AI drug discovery

SMALL DATA AND ACTIVE LEARNING

AI and Machine learning are commonly applied to big data problems. But in drug discovery, exciting new targets tend to have little known about them – and very little existing data to leverage.  At Exscientia we recognised several years ago that progressing new targets would require a blend of innovative approaches, with a particular focus on what we call the small data problem, where predictive models cannot initially be built. In these situations we have to start a project efficiently with limited seed data, whether it be from literature and patents, or more likely a small internal screening campaign.

Our Active Learning algorithms, are ideally suited to the small data challenge, where the objective is to achieve the largest knowledge increment in the absence of usable machine learning models. The merits of Active Learning, covered in a Nature journal report demonstrated how an algorithm can learn its way into a drug discovery dataset with limited data points more effectively than most humans.

BIG DATA AND GENERATIVE DESIGN

Global models, built from a wealth of literature and patent data, ensure comprehensive coverage of both protein target activities and general small molecule DMPK requirements. Routine application allows any compound to be assessed for acceptable selectivity and pharmacology, prior to synthesis and assay.

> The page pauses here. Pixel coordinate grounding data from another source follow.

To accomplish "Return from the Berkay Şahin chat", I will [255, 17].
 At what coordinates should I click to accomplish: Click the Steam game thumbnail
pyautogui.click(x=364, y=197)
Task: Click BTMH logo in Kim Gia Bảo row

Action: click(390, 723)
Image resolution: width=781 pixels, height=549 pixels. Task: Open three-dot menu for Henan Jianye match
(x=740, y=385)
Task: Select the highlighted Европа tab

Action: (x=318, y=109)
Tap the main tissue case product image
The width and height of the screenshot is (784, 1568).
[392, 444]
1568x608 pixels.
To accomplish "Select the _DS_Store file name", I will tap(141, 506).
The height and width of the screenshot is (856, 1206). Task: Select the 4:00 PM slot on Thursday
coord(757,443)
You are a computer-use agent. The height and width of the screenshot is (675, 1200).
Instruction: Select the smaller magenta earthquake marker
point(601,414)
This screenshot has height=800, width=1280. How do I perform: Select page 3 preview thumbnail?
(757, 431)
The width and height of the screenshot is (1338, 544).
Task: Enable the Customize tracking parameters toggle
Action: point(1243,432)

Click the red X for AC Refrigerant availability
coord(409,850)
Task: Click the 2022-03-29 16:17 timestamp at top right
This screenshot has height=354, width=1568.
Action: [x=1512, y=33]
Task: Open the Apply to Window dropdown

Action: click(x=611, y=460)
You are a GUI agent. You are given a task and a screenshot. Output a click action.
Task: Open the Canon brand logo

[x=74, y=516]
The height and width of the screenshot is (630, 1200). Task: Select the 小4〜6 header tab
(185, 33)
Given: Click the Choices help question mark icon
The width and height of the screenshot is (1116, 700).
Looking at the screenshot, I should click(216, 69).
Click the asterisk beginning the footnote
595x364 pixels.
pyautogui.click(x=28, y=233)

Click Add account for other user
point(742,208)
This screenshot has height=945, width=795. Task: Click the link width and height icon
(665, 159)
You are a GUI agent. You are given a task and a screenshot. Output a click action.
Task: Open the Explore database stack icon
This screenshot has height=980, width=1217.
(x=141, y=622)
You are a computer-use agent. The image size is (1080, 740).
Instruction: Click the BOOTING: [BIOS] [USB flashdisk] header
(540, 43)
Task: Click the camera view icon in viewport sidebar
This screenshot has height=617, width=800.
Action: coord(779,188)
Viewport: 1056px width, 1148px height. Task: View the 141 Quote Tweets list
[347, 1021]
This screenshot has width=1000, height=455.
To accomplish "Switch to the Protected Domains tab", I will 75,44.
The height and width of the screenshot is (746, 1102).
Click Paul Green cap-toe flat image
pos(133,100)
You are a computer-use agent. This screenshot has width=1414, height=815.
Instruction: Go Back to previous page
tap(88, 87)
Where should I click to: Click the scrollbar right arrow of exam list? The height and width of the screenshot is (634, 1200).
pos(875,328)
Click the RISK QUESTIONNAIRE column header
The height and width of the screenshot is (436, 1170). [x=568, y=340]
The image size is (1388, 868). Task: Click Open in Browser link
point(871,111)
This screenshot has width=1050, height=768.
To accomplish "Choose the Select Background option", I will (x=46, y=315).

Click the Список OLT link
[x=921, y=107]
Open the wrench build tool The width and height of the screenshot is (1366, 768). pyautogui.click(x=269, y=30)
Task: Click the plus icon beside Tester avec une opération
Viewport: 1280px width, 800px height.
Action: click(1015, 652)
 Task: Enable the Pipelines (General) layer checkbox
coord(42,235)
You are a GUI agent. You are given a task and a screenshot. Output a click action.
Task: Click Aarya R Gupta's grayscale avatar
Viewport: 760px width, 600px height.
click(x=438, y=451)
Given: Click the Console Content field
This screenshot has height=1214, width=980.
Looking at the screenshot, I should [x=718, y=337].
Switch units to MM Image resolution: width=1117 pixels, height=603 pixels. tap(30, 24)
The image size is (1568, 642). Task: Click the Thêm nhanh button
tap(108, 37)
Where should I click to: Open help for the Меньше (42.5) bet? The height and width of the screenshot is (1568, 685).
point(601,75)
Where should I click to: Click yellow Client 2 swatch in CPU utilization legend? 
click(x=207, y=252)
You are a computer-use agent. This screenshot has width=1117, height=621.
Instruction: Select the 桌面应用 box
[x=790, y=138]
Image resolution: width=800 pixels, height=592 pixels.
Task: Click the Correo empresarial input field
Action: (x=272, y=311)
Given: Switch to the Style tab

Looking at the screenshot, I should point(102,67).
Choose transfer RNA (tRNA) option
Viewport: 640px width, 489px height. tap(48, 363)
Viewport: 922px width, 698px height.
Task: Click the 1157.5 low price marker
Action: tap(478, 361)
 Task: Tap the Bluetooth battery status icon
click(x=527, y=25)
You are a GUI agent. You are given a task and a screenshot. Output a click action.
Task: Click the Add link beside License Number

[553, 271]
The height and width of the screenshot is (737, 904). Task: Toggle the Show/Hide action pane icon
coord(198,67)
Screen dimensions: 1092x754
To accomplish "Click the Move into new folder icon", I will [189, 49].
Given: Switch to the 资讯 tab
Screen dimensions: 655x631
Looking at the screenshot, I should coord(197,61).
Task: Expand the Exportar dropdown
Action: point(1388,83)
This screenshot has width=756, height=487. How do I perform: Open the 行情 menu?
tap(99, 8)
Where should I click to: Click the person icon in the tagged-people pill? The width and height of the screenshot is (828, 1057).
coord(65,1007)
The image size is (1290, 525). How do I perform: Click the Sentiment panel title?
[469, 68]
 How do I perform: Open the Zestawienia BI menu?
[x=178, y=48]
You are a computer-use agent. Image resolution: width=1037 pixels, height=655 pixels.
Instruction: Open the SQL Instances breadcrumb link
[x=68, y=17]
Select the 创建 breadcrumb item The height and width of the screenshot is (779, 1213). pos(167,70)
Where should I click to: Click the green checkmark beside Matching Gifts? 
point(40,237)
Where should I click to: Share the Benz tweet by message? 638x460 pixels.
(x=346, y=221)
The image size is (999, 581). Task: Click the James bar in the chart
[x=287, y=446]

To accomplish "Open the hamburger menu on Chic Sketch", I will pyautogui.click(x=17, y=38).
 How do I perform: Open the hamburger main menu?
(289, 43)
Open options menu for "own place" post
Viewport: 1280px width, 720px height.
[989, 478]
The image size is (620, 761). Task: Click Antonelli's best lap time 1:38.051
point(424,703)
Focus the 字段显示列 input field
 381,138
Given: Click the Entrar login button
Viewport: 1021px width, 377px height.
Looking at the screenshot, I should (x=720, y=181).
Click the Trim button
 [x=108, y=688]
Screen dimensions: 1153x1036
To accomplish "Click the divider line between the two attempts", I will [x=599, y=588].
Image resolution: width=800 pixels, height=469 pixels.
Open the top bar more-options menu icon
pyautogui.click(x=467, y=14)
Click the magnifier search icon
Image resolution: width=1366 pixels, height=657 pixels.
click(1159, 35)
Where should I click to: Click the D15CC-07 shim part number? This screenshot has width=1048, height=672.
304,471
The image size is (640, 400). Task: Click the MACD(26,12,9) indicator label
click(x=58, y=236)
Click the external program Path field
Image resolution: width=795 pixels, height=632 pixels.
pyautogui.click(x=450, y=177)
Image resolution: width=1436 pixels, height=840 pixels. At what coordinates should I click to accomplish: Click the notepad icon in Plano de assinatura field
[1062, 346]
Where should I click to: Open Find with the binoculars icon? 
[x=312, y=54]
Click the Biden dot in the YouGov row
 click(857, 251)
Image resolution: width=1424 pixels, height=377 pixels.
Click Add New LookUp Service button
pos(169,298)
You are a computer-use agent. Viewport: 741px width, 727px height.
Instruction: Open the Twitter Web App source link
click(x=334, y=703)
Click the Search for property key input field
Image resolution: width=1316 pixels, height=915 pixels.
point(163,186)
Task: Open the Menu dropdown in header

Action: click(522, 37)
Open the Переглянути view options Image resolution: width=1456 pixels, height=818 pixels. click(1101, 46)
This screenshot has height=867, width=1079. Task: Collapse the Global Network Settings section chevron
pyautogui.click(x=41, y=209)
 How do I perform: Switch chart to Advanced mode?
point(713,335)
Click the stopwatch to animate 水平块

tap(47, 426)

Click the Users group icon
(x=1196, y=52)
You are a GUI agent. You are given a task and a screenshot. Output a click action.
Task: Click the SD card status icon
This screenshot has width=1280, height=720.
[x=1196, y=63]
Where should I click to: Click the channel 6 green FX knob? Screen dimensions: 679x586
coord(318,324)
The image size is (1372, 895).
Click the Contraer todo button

As each project progresses, experimental data from each design-make-test cycle allows project-specific local models to be built and improved.

By applying generative algorithms to originate new compounds and models to prioritise with evolutionary selection pressure, those most likely to have characteristics relevant to the project can be selected for synthesis and assay.

Through integrated cycles of evolutionary design, experiment and feedback, the trajectory from Hit to Candidate can be actively monitored and assessed.